Yo sí que viví el 23F –comenta el filósofo y ex diputado del PSOE Ramón Vargas-Machuca–, y tengo la sensación de que no he visto nada parecido en mi larga vida política. En la Transición había muchas cosas que callar, que chirriaban, muchos malos perdedores. Pero quizá teníamos demasiada memoria como para saber qué es lo que no se puede hacer. Esto es una competición a la chica, cuando el tema va de reconstrucción –subraya– y si no mostramos unidad, si no somos fuertes ante Europa y los acreedores, más se van a cobrar. Pero, a nivel político, todo parece apostarse al corto plazo”.

“Uno de los aspectos de esta realidad de crispación que más me llama la atención es el discurso del odio –continúa Vargas-Machuca–. Una expresión que viene de muy atrás, que sirve para estigmatizar a un colectivo.

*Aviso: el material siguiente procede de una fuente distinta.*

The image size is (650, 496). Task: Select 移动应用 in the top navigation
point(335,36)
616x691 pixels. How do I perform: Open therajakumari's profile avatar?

No es que no estuviera en política, pero en escenarios como este, en los que se trata más de aportar que de señalar, es doblemente grave. El otro tiene la culpa de todo y se anula así toda posibilidad de convivencia, justificando la agresión: no sale una posibilidad de diálogo”.

El clima de crispación u odio político se alimenta con prejuicios, que es la munición de la que se ha nutrido siempre el adoctrinamiento más infantilizado –prosigue–. El incremento de la polarización política llega a un punto de retroalimentación. A mí, todo esto, además de miedo me produce una tristeza enorme. Daña de manera irremediable la convivencia civilizada en democracia o lo que decía metafísicamente Hannah Arendt, la intersubjetividad humana”.

Lo que parece claro, opina Vargas-Machuca, es que la crisis de la democracia va ligada a la crisis de la sociedad del bienestar:“Mientras la democracia va dando trigo, no hay problema”, comenta. No deja de ser curioso, y preocupante: en Lo imprevisible (Planeta), el libro sobre tecnología y condición humana de la divulgadora Marta García Aller, tanto Mary Beard como Martin Rees dan a entender que su mayor preocupación a medio plazo no viene dada por la tecnología, sino por el futuro de la democracia.

“Yo observo todo esto desde la perplejidad –continúa Vargas-Machuca–. El régimen que apuntalamos en el 77 tiene una crisis bastante gorda: primero, por ineficacia a la hora de resolver ciertos problemas; segundo, por impotencia. Los demócratas estamos perplejos. Quizá sea que este mundo que nos toca vivir no tiene recursos para hacer frente a tantos puntos de fuga y amenazas, y lo que estamos hablando, que la democracia esté atascada en un clima de crispación, no es más que un síntoma”.